The endowed junior professorship was founded by Mariann Youniss (LA’83) and Andrew Youniss in 2018 and is dedicated to developing and supporting junior faculty in the hopes that they will become permanent members of the Tufts community through their pursuit of science, technology or mathematics scholarship.
Monaco highlighted the importance of opportunities like the Youniss Professorship for Tufts’ undergraduate and graduate student population.
“Our undergraduates and our graduate students are attracted to Tufts so they can work with these professors on these exciting projects,” he said. “I want to thank, in particular, Mariann and Andy for the tremendous support that [they have] given to this position.”
Uricchio is a population geneticist who explores how species react to their environment. He was bestowed the Youniss Family Professorship in recognition of his extensive experience in fields advancing innovation and societal impact.

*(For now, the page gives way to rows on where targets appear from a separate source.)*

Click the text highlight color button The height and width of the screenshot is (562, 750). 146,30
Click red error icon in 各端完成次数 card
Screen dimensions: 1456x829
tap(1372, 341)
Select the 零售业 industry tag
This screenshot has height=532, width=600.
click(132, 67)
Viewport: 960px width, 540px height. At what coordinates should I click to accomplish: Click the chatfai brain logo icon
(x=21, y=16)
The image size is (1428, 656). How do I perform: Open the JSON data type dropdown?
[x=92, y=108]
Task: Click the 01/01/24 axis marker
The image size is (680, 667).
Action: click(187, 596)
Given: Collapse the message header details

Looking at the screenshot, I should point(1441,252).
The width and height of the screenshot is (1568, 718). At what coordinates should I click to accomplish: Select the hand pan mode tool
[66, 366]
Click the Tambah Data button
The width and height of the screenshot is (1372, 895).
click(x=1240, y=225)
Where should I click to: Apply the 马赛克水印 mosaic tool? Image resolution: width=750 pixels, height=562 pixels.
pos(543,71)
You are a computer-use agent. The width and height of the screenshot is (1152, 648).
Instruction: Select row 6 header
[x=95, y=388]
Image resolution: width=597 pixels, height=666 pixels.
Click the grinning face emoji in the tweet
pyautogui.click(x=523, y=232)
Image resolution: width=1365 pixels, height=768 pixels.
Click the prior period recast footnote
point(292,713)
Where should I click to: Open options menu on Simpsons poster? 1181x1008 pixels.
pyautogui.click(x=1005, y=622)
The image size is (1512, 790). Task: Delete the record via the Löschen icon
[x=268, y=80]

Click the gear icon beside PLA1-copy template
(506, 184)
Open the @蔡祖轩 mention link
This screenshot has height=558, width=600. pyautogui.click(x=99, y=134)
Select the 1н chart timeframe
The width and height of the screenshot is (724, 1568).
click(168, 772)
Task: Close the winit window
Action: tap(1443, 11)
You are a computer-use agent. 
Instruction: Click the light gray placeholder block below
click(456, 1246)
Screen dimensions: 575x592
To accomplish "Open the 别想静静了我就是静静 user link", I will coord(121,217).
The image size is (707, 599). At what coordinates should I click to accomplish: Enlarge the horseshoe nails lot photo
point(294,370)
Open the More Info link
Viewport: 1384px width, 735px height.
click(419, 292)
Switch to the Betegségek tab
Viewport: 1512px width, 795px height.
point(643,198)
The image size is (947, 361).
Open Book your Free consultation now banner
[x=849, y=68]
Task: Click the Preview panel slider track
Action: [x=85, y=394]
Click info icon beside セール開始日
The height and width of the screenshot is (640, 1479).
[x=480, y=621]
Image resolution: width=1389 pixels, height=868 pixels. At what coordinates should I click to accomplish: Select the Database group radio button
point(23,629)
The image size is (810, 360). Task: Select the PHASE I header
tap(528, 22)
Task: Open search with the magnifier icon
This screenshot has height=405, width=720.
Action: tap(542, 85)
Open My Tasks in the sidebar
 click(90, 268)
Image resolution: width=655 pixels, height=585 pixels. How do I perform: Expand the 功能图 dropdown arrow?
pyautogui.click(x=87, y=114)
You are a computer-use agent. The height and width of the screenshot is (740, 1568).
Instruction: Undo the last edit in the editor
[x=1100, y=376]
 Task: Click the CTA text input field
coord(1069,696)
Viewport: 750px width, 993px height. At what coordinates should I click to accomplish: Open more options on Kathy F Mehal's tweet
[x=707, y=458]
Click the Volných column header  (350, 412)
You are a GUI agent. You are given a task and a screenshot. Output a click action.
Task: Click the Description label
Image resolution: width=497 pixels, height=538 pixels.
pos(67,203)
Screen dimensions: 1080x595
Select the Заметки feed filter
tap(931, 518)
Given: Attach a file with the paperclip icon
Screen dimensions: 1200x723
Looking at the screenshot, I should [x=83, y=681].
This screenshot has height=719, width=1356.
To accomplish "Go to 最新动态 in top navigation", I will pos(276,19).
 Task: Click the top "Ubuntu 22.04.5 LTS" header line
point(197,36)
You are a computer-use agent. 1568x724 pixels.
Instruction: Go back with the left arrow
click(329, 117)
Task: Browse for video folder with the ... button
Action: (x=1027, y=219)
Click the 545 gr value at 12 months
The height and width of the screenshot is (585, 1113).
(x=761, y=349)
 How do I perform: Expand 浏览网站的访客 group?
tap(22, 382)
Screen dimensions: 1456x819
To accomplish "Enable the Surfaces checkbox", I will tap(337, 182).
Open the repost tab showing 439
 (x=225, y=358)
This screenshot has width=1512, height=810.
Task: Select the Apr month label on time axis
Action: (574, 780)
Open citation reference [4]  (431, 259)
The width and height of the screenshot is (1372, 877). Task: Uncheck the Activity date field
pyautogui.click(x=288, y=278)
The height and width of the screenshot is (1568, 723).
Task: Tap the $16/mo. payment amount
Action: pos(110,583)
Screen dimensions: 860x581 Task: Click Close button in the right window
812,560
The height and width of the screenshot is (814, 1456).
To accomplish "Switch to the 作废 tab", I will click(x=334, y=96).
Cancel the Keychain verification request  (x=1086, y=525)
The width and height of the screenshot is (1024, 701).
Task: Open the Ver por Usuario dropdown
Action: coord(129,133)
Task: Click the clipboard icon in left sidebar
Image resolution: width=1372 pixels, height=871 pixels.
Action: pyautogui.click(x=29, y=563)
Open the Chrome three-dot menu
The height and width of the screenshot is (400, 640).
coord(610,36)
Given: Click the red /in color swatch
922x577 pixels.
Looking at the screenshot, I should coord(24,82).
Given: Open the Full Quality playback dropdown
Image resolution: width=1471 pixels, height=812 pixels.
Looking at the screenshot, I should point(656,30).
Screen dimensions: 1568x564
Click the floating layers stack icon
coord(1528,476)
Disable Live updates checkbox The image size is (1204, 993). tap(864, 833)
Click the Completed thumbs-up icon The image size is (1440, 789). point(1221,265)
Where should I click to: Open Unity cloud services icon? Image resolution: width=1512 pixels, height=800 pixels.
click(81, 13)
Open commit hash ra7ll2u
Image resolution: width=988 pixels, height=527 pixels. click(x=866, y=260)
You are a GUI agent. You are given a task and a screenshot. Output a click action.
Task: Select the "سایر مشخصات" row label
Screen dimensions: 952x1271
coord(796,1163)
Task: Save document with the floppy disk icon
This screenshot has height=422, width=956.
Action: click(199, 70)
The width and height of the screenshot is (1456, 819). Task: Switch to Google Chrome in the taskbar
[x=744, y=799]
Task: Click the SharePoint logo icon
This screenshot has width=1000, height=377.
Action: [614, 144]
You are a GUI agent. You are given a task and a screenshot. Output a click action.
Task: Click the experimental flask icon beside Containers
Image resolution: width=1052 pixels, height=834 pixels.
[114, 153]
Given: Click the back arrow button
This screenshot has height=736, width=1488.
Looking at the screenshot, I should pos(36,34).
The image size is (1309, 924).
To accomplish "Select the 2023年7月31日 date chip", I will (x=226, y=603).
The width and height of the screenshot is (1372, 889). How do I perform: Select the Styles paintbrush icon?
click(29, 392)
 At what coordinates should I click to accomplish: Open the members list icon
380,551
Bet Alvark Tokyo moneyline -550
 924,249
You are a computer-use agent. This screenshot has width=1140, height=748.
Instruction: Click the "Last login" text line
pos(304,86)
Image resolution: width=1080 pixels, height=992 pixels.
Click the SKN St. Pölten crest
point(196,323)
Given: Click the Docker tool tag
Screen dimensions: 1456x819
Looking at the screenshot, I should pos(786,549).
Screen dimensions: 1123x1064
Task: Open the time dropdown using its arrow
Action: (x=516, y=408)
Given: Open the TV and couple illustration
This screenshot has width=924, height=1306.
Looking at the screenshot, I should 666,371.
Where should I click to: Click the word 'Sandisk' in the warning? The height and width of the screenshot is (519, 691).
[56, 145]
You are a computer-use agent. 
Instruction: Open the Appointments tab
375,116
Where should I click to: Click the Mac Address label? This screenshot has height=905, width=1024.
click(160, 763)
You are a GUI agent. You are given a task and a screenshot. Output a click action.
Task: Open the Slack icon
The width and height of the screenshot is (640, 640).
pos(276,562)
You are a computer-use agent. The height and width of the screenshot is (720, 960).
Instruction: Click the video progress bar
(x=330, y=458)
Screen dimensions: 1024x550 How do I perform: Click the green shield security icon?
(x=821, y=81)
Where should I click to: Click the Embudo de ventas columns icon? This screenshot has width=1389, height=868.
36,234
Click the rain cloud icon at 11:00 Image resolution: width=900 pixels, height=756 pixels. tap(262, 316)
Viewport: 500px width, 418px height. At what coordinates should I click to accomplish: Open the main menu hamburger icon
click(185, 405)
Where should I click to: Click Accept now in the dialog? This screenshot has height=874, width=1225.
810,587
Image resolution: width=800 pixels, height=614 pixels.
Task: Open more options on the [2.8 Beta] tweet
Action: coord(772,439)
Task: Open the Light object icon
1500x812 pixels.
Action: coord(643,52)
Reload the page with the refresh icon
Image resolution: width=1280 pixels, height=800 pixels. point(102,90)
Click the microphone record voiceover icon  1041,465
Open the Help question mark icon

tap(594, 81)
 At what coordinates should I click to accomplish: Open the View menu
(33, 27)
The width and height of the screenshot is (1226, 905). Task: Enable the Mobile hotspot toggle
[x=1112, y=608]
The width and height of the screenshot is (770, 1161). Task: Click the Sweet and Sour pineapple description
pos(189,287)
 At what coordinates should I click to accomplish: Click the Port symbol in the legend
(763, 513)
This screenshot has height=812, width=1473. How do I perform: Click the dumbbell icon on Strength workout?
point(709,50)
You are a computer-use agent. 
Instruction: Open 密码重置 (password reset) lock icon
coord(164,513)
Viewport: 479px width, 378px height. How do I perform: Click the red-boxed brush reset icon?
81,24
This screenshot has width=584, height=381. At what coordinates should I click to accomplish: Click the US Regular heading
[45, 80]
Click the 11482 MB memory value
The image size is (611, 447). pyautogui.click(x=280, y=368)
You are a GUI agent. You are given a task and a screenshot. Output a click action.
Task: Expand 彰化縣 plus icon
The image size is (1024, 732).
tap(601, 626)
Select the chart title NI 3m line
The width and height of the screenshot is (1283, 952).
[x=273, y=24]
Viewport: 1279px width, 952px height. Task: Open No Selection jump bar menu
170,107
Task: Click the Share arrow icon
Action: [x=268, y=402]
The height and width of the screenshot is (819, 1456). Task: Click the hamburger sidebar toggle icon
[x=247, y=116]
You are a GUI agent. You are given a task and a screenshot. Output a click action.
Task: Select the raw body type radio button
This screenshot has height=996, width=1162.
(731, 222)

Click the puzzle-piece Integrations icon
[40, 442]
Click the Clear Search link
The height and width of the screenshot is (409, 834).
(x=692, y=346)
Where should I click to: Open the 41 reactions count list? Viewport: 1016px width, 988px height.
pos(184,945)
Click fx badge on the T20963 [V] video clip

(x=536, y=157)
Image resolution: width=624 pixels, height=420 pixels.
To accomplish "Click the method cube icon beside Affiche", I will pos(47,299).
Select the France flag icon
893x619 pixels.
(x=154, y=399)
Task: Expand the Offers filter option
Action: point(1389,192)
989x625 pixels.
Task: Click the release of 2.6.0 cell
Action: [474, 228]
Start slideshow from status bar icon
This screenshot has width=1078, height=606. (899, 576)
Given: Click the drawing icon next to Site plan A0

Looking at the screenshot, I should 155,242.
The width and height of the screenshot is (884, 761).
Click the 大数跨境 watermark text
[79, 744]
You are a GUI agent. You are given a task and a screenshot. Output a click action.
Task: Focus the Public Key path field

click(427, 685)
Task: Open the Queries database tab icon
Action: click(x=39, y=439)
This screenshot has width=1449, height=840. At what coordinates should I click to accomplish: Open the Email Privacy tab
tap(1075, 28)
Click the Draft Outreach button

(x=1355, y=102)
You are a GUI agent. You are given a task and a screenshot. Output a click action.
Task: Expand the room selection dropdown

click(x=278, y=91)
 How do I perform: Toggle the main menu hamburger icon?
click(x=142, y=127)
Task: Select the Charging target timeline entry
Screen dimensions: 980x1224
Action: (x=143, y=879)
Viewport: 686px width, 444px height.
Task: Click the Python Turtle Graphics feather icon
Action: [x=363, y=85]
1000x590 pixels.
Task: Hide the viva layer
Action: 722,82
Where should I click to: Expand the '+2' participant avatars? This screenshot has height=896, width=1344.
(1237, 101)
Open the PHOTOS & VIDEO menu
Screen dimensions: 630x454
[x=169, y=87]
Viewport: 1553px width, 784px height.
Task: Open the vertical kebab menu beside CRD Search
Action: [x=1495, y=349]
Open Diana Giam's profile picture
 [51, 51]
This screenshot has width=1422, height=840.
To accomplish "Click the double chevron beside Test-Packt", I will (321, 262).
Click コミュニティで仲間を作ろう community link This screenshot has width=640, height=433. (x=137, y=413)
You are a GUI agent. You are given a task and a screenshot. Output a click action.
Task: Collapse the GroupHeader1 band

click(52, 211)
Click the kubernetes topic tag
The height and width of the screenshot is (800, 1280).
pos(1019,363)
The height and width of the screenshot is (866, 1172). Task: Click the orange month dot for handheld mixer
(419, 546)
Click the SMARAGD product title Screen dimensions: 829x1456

Additionally, in the spring of 2022, he was awarded the Tufts Springboard Award for his work on disciplinary identity development in computational biology.
Uricchio began his talk by offering the audience an overview of his work, explaining that it was previously assumed that all evolutionary change was very gradual.
“Now of course we know that adaptation and evolutionary change can actually happen quite rapidly,” Uricchio said.
Uricchio worked with bacteria and antibiotics and found that bacteria have the ability to grow despite high concentrations of antibiotics. Uricchio gave an example of evolutionary research from a paper published a few years ago by Dr. Shane Campbell-Staton.
“You may recall, there was this very extreme cold snap in Texas, which had quite severe implications for humans, but even more severe implications for other species, especially [lizards],” Uricchio said. “They sequenced ... these lizards and found that there is genetic variation in their ability to resist this cold snap.”
Uricchio’s lab explores evolution going forward in time, predicting how species are expected to adapt and change. He discussed natural selection in humans, specifically their lactose intolerance or lack thereof.
“One of the strongest signals that we see in the human genome is for this lactase persistence phenotype,” Uricchio said. “This is a phenotype where individuals into adulthood are able to metabolize lactose and it has caused this pretty substantial flexion signature in the human genome.”
After displaying a number of graphs relating to his lab’s research questions, Uricchio ended his presentation by explaining the most recent experiments conducted by his Ph.D. students.
“This lab is collecting [marine intertidal snails] from the coast, maintaining and reproducing them in this lab environment, and then we hope to subject them to various kinds of stress, thermal stress and pH [stress],” he said. “Then we want to sequence those survivors after subjecting them to this stress and ask questions about which genetic variants in the genome might actually affect [humans] on any of these traits of interest.”
Monaco, himself a biologist, expressed great respect for Uricchio’s work.
“We wanted to raise funds to support faculty with endowed professorships,” Monaco said. “We raised funds for 62 such professorships during this [Brighter World] campaign. And their research and scholarship of course, as you will hear, is important for their fields and impact on the wider society.”